Center of $GL_n(\mathbb R)$ is the set of matrices $\lambda I$

Question

I determined the set of all matrices $A$ such that $AB = BA$ for all $B$ in $GL_n(\mathbb R)$ to be the set of $\lambda I$. Now I'm not sure this is true. But quite sure. So I tried to prove it and it seems to work. But I'm not sure my proof is right.

Please can somebody tell me if my proof is right?

I claim that $Z(GL_n(\mathbb R)) = \{\lambda I \mid \lambda \in \mathbb R\}$.

Note that if $D = \lambda I$ and $A$ is any matrix then

$$(DA)_{ij} = \lambda \sum_k \delta_{ik} a_{kj} = \lambda a_{ij}$$

and

$$(AD)_{ij} = \lambda \sum_k \delta_{kj} a_{ik} = \lambda a_{ij}$$

So if $D$ is a diagonal matrix and $A$ any matrix then $AD = DA$.

Now the other direction: $Z(GL_n(\mathbb R)) \subseteq \{\lambda I \mid \lambda \in \mathbb R\}$.

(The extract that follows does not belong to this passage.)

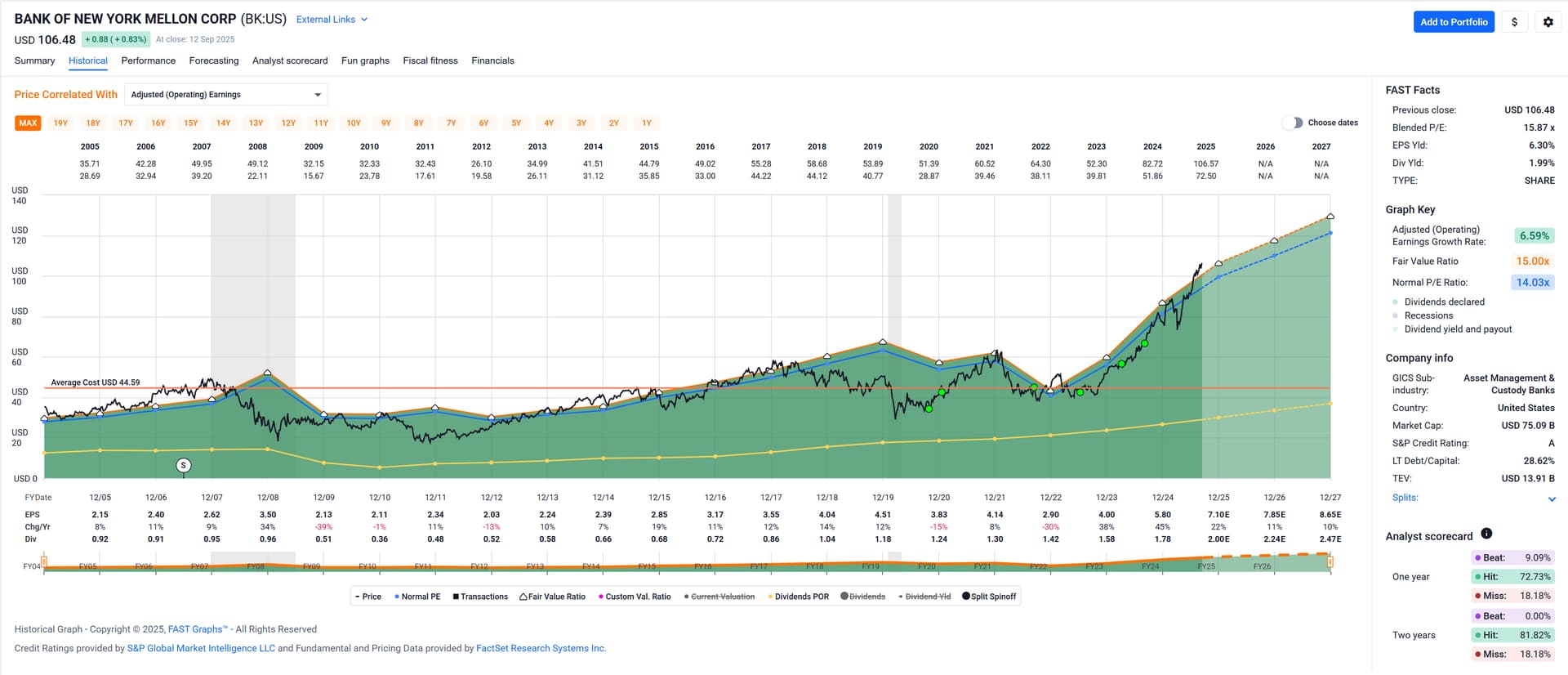The height and width of the screenshot is (675, 1568).
Task: Enable the Choose dates switch
Action: (x=1292, y=123)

Let $D$ be a matrix that commutes with all matrices: $AD = DA$. Now by contradiction let $D$ be the matrix that is $\lambda$ on the diagonal and zero everywhere else except $D_{i_0j_0=1}$. Then because

$$ (AB)_{ij} = \sum_k a_{ik}b_{kj}$$

and

$$ (BA)_{ij} = \sum_k b_{ik}a_{kj}$$

we have

$$ (AB)_{ij} = \sum_k a_{ik}b_{kj}$$

and then

$$ (DA)_{i_0j_0} = d_{i_0i_0}a_{i_0j_0} + d_{i_0j_0}a_{j_0j_0} = \lambda a_{i_0j_0} + a_{j_0j_0}$$

$$ (AD)_{i_0j_0} = d_{i_0j_0}a_{i_0j_0} + d_{j_0j_0}a_{i_0i_0} = a_{j_0j_0} + \lambda a_{i_0i_0}$$

are not equal.

Answer 1

Take $$B=\mathrm{diag}(b_1,\dots,b_n)\quad \text{with }b_i\neq 0\text{ and }b_i\neq b_j$$ clearly$B\in Gl_n(\mathbb{R})$ Since $A,B$ commute $$BAe_i=ABe_i=b_iAe_i$$ hence $Ae_i=\lambda_i e_i$ because the eigenvalues of $B$ are not degenerate. So $A=\mathrm{diag}(\lambda_1,\dots,\lambda_n)$

Let $P_{ij}$ be the Permutation that exchanges the basis vector $e_i$ with $e_j$, note that $P_{ij}^{-1}=P_{ji}$ and therefore $P_{ij}\in Gl_n(\mathbb{R})$. Now we have $$PAe_j=\lambda_jPe_j=\lambda_je_i$$ On the other hand $$APe_j=Ae_i=\lambda_ie_i$$ So to commute with $P_{ij}$, $\lambda_i=\lambda_j$. Since this applies to all $\lambda_i$, we can set$\lambda_1=\dots=\lambda_n=:\lambda$ and hence $A=\lambda I$

Answer 2

The first part is a correct proof of the statement $$ \{\lambda I \mid \lambda \in \mathbb R\} \subseteq Z(GL_n(\mathbb R)) . $$ This is the easy part. For the second part you must prove $$ Z(GL_n(\mathbb R)) \subseteq \{\lambda I \mid \lambda \in \mathbb R\}. $$ This part is not correct. You have only shown that if $D \in Z(GL_n(\mathbb R))$ and $D$ is very special, then $D = \lambda I$. For a correct proof, choose a general $D \in Z(GL_n(\mathbb R))$ and consider very special matrices $A$, for example $A_{i_0j_0} = 1$ and $A_{ij} = 0$ for all other $(i,j)$. Work out $DA$ and $AD$ and see what you can do with that.

Answer 3

You can also do the proof by constructing a matrix $E$ , that has a $1$ in some off-diagonal term $e_{ij}$ and is zero elsewhere. Then , for any matrix $M$ in $GL(n;\mathbb R)$, we have: $$EM=(m_{ji}) ; ME=(m_{ij})$$, so that $E$ commutes only with matrices with $m_{ij}=m_{ji}$. So now we only need to show that there are matrices $M$ in $GL(n; \mathbb R)$ with $m_{ij} \neq m_{ji}$ (which should not be too hard), and then use the fact that $(M+E)(M')=ME+ME'$.